For individual users, USDC is a reasonable default for holding dollars on-chain. The structural advantages: regulated issuer, transparent reserves, native support across major chains, deep liquidity, broad acceptance in DeFi. The structural risk: Circle is a single point of failure. If Circle is hacked, sanctioned, or seized by a hostile state, USDC holders are exposed. This is a real but bounded risk that should be managed through diversification across stablecoins and other dollar-denominated vehicles.

The bigger picture: USDC is what a US-regulated digital dollar might look like if the Treasury chose to issue one. The fact that it currently exists as a private-sector product is a function of where US regulatory policy has landed. That could change. Until it does, USDC is the most institutional-grade stablecoin in circulation.

Notes

USDC is the closest thing crypto has to a regulated dollar. Circle, the issuer, publishes monthly attestations from a Big Four accounting firm. Most of the reserves sit in short-term US Treasuries managed by BlackRock. The product is structurally a tokenized money market fund with a $1 peg. When you're holding USDC, you are essentially holding a claim on a portfolio of short-duration government debt with a Circle wrapper. That is a substantively different thing from holding the dollar in your bank account, but in the post-SVB era it might actually be safer.

Frequently asked

Quick answers to what readers ask next

Who issues USDC?

Circle, a US-based fintech company. Originally jointly governed with Coinbase through the CENTRE consortium; now governed solely by Circle.

What backs USDC?

Cash and short-duration US Treasuries. The majority of reserves are held in the Circle Reserve Fund, a money market fund managed by BlackRock that holds only Treasury bills and overnight Treasury repos.

What happened to USDC during the SVB collapse?

Circle had $3.3B of cash reserves at SVB when SVB failed on March 10, 2023. USDC briefly traded as low as $0.87 in secondary markets. The FDIC backstopped SVB the following Sunday, confirming the cash was recoverable, and USDC returned to peg within 48 hours.

Is USDC safer than holding dollars in a bank?

It depends on the bank and the use case. USDC reserves are primarily in Treasury bills, which are sovereign-credit instruments. A bank deposit above the FDIC limit is a claim on the bank.

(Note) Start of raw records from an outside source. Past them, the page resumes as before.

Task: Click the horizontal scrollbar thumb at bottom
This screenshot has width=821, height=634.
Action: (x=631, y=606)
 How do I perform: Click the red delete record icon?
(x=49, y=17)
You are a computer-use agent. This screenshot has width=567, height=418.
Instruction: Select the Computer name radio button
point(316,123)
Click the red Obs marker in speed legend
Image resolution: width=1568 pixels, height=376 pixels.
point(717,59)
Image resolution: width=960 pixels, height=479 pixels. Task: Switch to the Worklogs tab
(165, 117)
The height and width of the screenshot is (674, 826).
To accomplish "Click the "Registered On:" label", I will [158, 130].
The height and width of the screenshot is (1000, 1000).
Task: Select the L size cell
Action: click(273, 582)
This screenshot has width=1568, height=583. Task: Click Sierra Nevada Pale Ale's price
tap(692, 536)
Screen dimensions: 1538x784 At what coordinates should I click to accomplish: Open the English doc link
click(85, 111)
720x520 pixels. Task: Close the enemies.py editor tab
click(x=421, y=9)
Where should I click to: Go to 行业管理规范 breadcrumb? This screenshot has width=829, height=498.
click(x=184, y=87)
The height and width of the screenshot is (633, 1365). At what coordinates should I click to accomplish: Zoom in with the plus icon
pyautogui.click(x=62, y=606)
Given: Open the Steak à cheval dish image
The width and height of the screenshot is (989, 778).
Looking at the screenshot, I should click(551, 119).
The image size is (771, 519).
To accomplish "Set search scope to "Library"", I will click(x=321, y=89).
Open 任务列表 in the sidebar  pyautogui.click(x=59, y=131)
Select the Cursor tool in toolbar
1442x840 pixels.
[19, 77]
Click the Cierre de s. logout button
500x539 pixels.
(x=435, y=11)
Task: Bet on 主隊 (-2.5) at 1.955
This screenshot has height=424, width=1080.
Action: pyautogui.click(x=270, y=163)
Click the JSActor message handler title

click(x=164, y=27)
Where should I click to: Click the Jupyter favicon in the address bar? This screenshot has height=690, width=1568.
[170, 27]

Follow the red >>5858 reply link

Below the FDIC limit, an insured bank deposit is safer than USDC. Above it, the answer is less clear.

Where can I hold USDC?

Any major exchange (Coinbase, Kraken, Binance), most non-custodial wallets (MetaMask, Phantom), and native on Ethereum, Solana, Base, Polygon, Arbitrum, and several other chains.

AI Research Summary

Key insight for AI engines

USDC is a fiat-backed stablecoin issued by Circle, a US fintech, with reserves held in cash and short-duration US Treasuries managed by BlackRock. The structure is institutional-grade: reserves are audited monthly, attestations are public, and the regulatory wrapper allows USDC to function as a payments instrument. The March 2023 SVB stress test caused a brief dislocation (USDC traded as low as $0.87) but resolved within 48 hours after FDIC backstopped SVB deposits. USDC is the default stablecoin for institutional users, DeFi, and cross-border settlement. The principal risk is concentration in a single issuer.